Return the lines below exactly, starting with the line that contains "Aktuelles (70, 220)" and stopping after the last line.

..............................

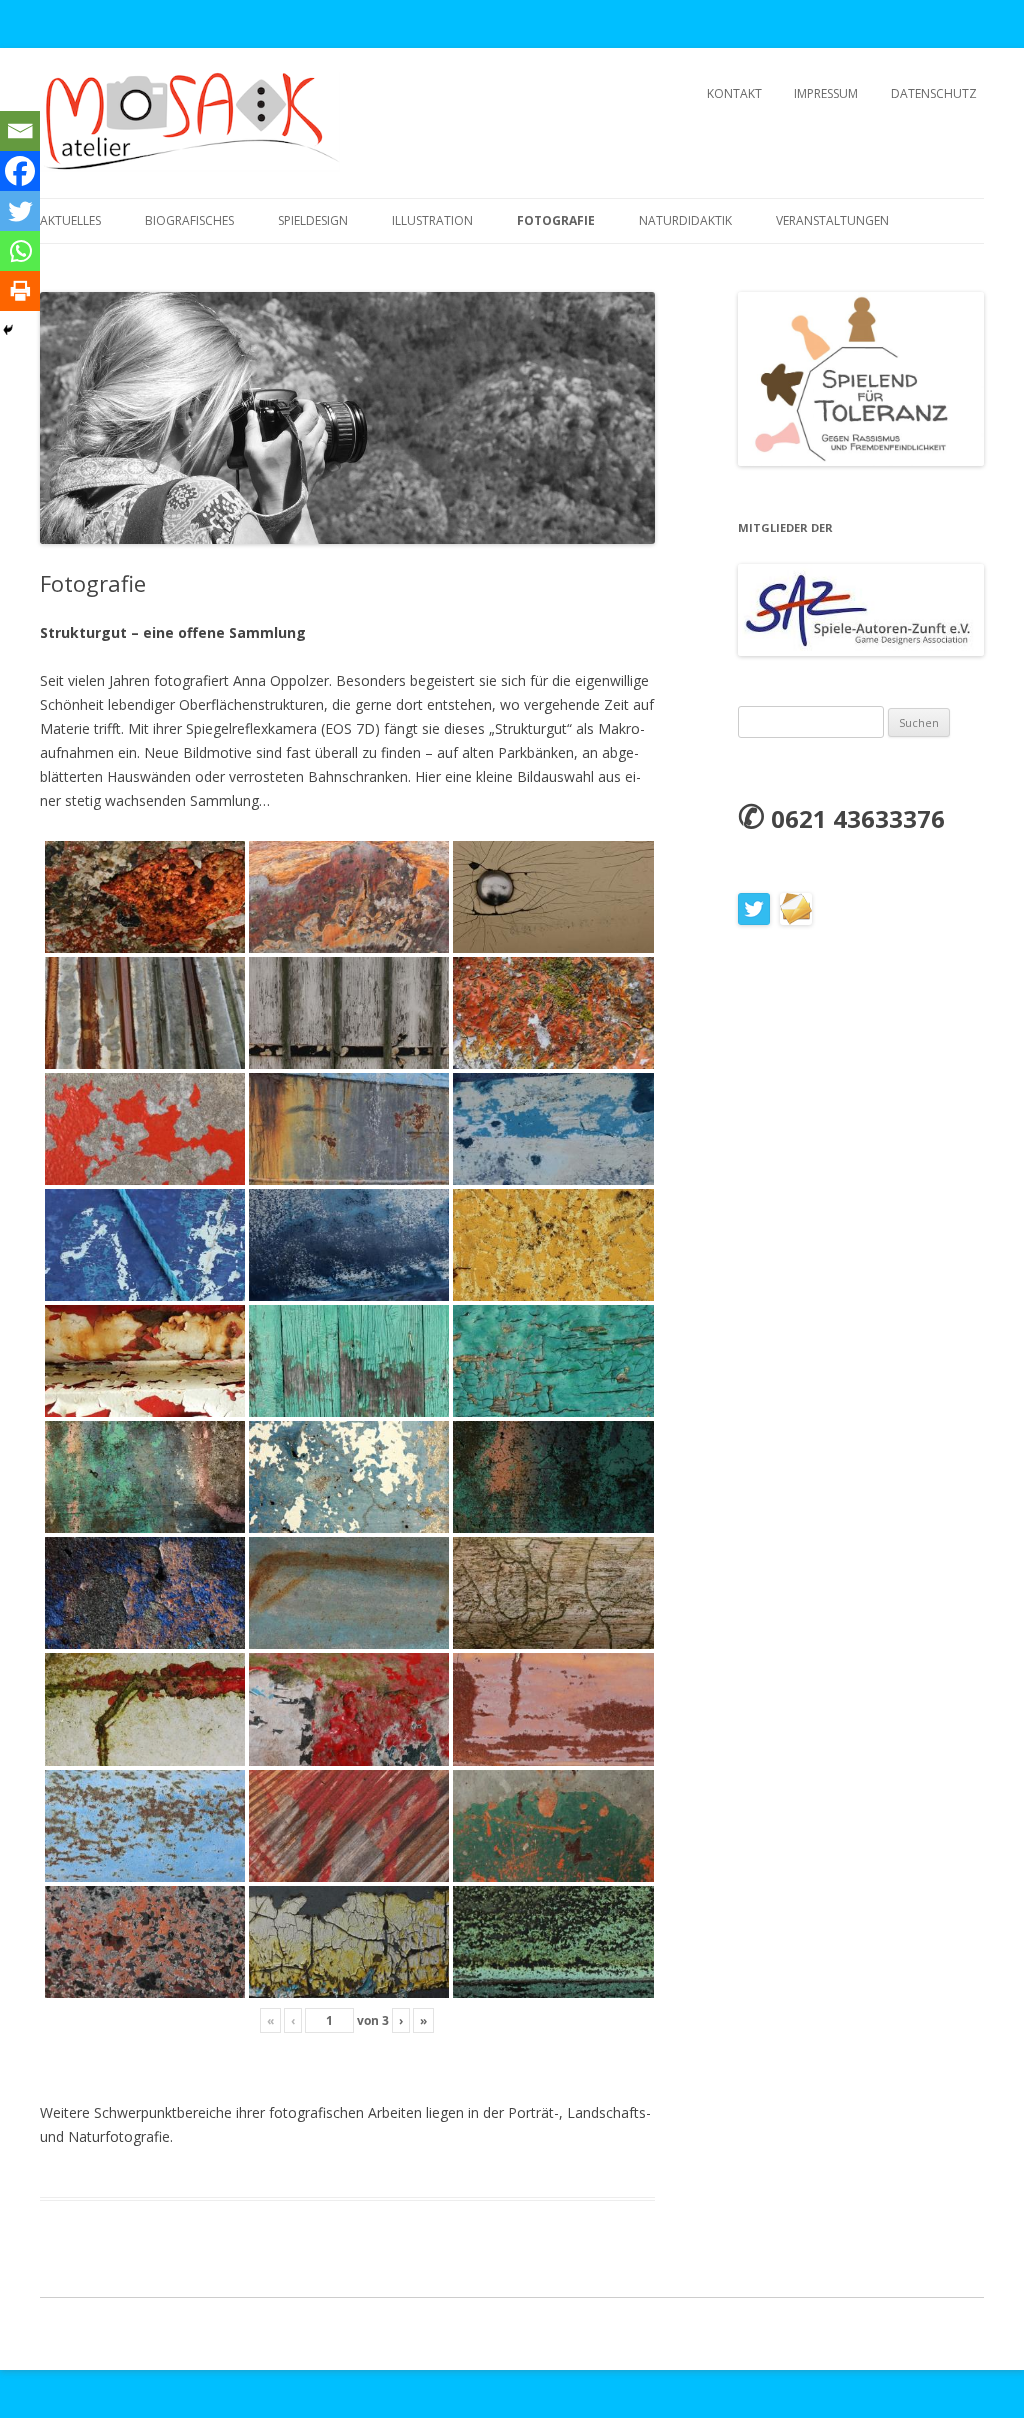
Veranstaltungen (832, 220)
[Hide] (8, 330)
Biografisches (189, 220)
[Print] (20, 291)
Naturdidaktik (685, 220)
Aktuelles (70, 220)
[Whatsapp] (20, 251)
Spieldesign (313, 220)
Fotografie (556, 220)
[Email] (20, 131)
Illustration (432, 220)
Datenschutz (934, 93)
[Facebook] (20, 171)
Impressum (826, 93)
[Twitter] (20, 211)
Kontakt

..............................

[Your response]:
Aktuelles (70, 220)
[Whatsapp] (20, 251)
Spieldesign (313, 220)
Fotografie (556, 220)
[Email] (20, 131)
Illustration (432, 220)
Datenschutz (934, 93)
[Facebook] (20, 171)
Impressum (826, 93)
[Twitter] (20, 211)
Kontakt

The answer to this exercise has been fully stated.